## Required work
For the records below, print the lines from the line with "At what coordinates should I click to accomplish: Collapse" through the line with "Task: Click the cupcake keyword search field" exactly as written; include both end lines and exclude the rest.

## Data for the task
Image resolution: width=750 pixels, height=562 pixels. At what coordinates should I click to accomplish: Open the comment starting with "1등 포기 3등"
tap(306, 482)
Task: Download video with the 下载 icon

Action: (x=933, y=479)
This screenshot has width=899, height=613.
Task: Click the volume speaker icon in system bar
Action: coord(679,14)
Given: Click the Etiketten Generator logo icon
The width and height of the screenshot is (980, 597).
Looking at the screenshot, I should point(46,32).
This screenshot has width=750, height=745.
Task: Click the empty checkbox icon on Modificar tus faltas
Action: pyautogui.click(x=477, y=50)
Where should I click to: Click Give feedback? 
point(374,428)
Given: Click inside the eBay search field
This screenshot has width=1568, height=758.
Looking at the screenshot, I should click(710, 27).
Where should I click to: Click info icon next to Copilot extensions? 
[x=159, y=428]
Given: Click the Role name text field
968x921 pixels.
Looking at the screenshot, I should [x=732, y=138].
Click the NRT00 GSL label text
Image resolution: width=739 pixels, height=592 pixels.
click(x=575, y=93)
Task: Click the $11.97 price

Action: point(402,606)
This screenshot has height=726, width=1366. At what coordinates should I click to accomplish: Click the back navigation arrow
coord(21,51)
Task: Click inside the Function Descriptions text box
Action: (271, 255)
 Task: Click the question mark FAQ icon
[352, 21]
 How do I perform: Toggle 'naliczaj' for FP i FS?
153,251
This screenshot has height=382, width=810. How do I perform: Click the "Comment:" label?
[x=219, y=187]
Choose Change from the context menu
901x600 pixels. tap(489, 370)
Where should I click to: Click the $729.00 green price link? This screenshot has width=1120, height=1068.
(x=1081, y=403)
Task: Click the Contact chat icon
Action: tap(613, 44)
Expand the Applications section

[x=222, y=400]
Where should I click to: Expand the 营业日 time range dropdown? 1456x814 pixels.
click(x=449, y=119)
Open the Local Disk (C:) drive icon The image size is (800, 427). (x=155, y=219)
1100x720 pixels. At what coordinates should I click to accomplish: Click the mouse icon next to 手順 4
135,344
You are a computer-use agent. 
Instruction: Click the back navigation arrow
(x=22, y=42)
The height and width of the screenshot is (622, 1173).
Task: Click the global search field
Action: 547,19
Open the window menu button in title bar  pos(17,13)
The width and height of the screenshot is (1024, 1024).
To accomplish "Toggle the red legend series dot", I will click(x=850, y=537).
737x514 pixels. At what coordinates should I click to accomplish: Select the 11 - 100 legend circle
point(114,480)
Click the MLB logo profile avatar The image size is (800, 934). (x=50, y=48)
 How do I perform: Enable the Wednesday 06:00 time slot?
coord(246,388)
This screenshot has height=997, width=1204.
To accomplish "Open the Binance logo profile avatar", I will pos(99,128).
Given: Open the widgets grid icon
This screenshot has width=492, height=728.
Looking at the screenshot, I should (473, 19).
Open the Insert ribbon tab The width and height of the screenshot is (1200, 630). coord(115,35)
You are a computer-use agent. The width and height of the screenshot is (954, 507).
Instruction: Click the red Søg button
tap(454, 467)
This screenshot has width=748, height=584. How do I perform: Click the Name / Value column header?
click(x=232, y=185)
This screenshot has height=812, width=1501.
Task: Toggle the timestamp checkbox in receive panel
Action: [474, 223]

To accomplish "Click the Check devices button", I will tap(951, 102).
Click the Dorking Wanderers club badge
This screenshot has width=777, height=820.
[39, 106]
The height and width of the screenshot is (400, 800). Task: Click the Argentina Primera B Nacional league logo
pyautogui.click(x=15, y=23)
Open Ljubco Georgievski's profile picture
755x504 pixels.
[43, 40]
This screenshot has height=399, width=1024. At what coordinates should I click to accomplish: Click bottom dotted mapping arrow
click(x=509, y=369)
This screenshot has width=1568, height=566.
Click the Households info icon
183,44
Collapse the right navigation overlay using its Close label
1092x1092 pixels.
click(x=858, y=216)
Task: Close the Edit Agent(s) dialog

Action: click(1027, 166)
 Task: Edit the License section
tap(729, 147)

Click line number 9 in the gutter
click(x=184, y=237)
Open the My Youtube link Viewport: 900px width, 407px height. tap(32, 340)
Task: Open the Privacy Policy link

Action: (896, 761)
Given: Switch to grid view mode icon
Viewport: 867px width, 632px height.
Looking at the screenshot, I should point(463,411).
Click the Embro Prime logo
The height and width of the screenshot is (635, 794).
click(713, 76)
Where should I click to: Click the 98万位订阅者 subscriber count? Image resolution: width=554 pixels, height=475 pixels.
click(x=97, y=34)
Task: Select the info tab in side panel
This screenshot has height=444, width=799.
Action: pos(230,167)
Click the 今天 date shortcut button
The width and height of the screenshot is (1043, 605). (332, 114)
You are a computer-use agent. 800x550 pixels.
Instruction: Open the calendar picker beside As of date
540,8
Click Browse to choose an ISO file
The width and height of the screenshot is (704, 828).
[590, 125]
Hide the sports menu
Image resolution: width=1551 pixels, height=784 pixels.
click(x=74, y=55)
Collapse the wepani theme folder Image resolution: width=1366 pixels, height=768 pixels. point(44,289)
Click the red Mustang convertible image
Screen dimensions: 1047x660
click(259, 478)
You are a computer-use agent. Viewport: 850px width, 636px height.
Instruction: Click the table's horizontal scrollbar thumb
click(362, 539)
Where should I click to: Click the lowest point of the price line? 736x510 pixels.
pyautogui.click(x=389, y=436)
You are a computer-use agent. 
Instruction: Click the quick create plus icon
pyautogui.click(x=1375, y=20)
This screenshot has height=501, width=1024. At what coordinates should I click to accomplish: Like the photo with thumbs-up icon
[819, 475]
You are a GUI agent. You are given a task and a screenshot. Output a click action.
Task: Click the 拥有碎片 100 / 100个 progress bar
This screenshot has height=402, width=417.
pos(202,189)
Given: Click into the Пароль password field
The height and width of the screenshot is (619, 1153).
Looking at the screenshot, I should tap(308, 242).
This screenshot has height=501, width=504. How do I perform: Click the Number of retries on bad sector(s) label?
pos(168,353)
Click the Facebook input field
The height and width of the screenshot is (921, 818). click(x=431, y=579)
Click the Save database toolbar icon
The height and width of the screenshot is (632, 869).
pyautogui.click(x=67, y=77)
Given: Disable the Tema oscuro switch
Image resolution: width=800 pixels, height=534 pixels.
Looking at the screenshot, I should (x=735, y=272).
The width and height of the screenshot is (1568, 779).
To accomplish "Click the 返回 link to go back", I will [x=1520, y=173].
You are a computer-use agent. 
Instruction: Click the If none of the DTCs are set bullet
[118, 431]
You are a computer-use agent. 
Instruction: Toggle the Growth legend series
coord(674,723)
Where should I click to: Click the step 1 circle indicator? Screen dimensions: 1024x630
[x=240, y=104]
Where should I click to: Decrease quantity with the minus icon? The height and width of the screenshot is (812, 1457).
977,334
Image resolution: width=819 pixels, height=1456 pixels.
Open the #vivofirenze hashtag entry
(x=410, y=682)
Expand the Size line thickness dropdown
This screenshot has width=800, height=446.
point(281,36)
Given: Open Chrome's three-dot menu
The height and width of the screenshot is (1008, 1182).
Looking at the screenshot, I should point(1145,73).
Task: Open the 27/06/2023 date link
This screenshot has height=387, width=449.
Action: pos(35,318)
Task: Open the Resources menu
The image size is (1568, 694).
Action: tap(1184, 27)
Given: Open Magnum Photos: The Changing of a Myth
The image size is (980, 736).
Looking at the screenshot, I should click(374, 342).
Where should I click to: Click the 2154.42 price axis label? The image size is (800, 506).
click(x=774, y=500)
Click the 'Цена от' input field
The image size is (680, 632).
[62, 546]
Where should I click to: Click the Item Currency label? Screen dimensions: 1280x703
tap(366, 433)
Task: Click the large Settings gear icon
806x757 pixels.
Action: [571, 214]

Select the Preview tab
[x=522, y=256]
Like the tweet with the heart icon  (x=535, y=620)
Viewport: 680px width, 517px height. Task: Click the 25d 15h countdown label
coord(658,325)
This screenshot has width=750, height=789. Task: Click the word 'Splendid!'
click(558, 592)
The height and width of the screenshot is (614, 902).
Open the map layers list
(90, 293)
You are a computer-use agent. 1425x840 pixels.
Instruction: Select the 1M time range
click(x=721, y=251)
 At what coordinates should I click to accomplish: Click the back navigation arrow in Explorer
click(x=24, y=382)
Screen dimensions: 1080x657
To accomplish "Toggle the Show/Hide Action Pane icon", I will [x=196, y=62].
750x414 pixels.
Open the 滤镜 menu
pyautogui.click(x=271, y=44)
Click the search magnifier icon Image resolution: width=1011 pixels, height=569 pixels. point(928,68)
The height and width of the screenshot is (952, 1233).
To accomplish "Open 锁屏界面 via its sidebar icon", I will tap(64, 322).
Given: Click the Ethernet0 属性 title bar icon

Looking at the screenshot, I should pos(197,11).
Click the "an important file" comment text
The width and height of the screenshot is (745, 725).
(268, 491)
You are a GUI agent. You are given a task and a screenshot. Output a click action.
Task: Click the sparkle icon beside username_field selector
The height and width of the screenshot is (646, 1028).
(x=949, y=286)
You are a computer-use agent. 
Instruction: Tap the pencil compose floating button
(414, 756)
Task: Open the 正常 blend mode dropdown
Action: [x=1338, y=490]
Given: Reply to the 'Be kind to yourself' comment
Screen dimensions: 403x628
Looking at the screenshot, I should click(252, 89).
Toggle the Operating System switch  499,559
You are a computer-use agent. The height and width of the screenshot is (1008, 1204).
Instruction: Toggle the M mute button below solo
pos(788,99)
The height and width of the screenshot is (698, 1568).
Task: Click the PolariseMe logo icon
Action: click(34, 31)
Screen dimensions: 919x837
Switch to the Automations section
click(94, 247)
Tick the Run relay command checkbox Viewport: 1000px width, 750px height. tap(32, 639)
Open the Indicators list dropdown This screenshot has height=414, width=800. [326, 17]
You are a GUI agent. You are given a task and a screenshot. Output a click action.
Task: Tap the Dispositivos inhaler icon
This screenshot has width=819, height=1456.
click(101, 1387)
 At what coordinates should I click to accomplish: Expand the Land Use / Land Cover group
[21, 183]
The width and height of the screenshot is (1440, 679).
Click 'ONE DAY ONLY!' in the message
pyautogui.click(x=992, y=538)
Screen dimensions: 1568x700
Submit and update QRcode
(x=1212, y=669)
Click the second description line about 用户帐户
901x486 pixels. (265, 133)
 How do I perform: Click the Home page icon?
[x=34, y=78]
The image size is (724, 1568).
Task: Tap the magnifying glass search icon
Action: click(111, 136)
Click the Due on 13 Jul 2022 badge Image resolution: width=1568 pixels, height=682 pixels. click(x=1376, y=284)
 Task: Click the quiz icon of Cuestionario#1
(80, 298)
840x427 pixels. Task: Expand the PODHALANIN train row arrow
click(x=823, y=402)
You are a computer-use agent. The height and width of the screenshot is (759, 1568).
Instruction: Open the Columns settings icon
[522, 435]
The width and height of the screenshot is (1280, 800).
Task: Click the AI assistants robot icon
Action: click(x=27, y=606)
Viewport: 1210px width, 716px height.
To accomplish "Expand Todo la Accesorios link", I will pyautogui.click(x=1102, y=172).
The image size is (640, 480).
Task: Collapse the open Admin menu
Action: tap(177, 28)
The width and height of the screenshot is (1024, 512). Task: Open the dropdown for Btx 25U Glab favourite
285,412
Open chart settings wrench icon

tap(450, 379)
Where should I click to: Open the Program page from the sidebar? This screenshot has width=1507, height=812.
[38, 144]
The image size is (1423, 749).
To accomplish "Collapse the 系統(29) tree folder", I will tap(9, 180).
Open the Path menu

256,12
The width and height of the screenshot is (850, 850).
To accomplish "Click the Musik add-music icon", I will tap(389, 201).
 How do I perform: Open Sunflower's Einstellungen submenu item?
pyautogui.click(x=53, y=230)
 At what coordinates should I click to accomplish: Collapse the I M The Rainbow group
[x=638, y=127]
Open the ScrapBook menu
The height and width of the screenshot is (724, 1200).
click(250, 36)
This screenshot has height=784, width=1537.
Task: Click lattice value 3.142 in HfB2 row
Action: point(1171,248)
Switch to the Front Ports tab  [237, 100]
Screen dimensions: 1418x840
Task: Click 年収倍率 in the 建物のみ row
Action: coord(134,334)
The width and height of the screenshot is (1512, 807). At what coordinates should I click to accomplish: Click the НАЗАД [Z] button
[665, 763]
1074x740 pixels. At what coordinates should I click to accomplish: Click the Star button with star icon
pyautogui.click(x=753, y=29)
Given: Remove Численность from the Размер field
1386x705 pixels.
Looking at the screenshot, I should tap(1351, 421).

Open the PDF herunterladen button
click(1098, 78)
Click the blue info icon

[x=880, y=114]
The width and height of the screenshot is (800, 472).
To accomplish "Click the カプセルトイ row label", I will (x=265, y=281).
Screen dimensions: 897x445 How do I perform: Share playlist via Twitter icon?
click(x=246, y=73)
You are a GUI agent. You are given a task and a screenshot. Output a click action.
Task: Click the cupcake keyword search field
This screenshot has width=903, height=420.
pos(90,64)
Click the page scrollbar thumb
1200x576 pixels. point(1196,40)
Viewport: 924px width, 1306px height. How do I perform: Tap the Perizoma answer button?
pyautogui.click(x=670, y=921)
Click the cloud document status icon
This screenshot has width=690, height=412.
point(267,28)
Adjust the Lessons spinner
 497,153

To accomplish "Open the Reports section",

## Solution
 At what coordinates should I click to accomplish: Collapse the I M The Rainbow group
[x=638, y=127]
Open the ScrapBook menu
The height and width of the screenshot is (724, 1200).
click(250, 36)
This screenshot has height=784, width=1537.
Task: Click lattice value 3.142 in HfB2 row
Action: point(1171,248)
Switch to the Front Ports tab  [237, 100]
Screen dimensions: 1418x840
Task: Click 年収倍率 in the 建物のみ row
Action: coord(134,334)
The width and height of the screenshot is (1512, 807). At what coordinates should I click to accomplish: Click the НАЗАД [Z] button
[665, 763]
1074x740 pixels. At what coordinates should I click to accomplish: Click the Star button with star icon
pyautogui.click(x=753, y=29)
Given: Remove Численность from the Размер field
1386x705 pixels.
Looking at the screenshot, I should tap(1351, 421).

Open the PDF herunterladen button
click(1098, 78)
Click the blue info icon

[x=880, y=114]
The width and height of the screenshot is (800, 472).
To accomplish "Click the カプセルトイ row label", I will (x=265, y=281).
Screen dimensions: 897x445 How do I perform: Share playlist via Twitter icon?
click(x=246, y=73)
You are a GUI agent. You are given a task and a screenshot. Output a click action.
Task: Click the cupcake keyword search field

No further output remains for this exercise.